[OpenAFS-devel] convergence of RxOSD, Extended Call Backs, Byte Range Locking, etc.

Thu, 23 Jul 2009 11:20:33 -0400

On Thu, Jul 23, 2009 at 4:51 AM, Hartmut Reuter<reuter@rzg.mpg.de> wrote:
> Tom Keiser wrote:
>> Hi All,
>>
>> The other day, we had a small discussion on Gerrit patch #70 regarding
>> adoption of several RxOSD protocol bits by OpenAFS. =A0Simon and Derrick
>> both suggested that I should move the discussion over to -devel so
>> that it reaches a broader audience. =A0As a bit of background, I'm
>> writing a white paper regarding the RxOSD protocol. =A0It's not quite
>> ready for release, but I get the sense that we need to start the
>> discussion sooner rather than later. =A0Here are several key issues from
>> my forthcoming paper, which I outlined in the Gerrit commentary:
>>
>> 1) extended callbacks cannot be implemented
>
> Why not?

Use of storeMini to increment DV does not pass the necessary
byte-range invalidate information onto the callback layer.  We can't
use the data passed into GetOSDlocation because there's no way to
correlate the calls.

>
>> 2) mandatory locking semantics cannot be implemented
>
> Why not? Once it is implemented for FatchData ans StoreData the same
> code could be used in GetOSDlocation.

Input material:

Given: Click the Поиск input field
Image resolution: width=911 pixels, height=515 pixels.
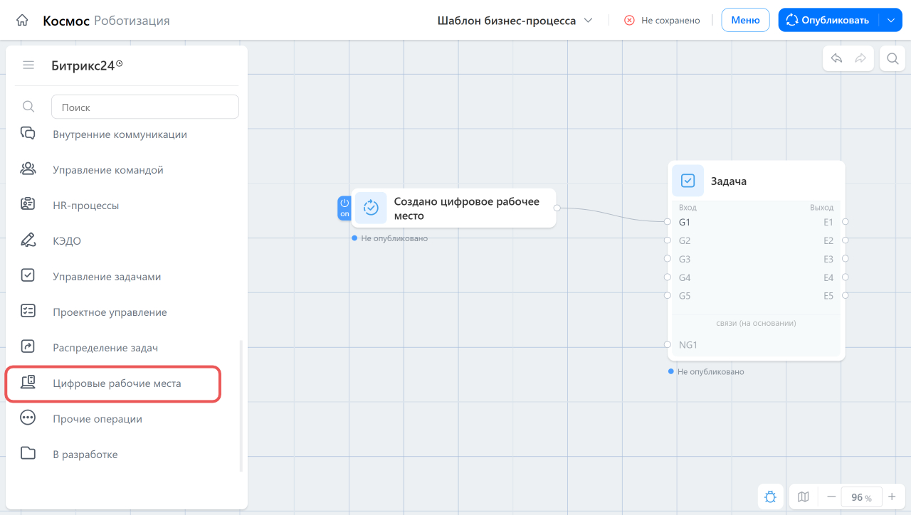Looking at the screenshot, I should tap(145, 107).
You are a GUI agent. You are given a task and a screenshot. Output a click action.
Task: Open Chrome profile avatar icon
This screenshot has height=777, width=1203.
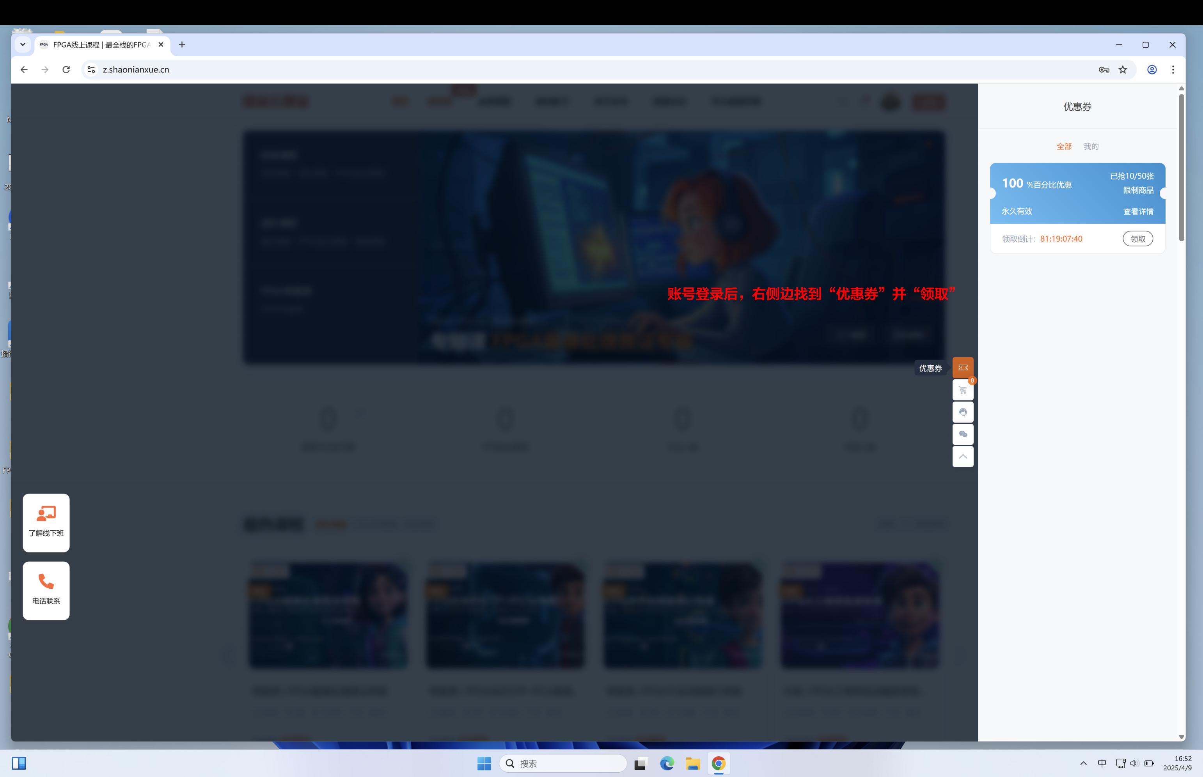[x=1152, y=70]
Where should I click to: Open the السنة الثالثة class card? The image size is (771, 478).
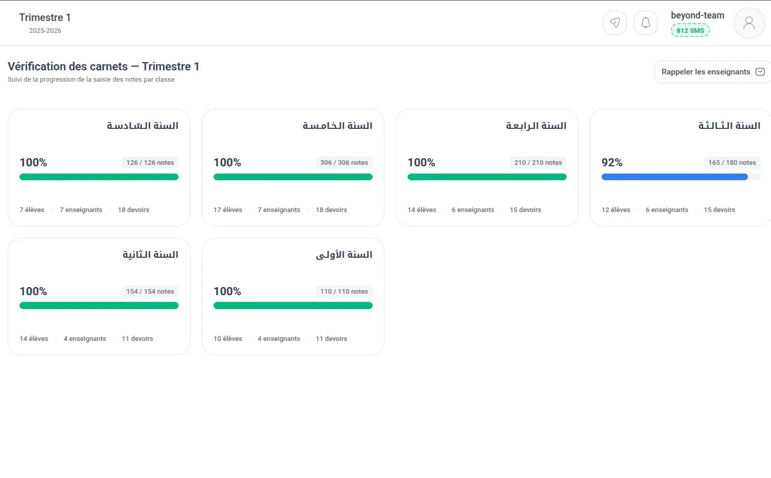681,167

Directive 1: From the RxOSD thread, pull out the passage that begins at the words "Use of storeMini" and stops after "correlate the calls.", keeping every word unchanged.
Directive 2: Copy the records line by line, word for word, and leave the pictures out.

Response 1:
Use of storeMini to increment DV does not pass the necessary
byte-range invalidate information onto the callback layer.  We can't
use the data passed into GetOSDlocation because there's no way to
correlate the calls.

Response 2:
Given: Click the Поиск input field
Image resolution: width=911 pixels, height=515 pixels.
Looking at the screenshot, I should tap(145, 107).
You are a GUI agent. You are given a task and a screenshot. Output a click action.
Task: Open Chrome profile avatar icon
This screenshot has height=777, width=1203.
[x=1152, y=70]
Where should I click to: Open the السنة الثالثة class card? The image size is (771, 478).
681,167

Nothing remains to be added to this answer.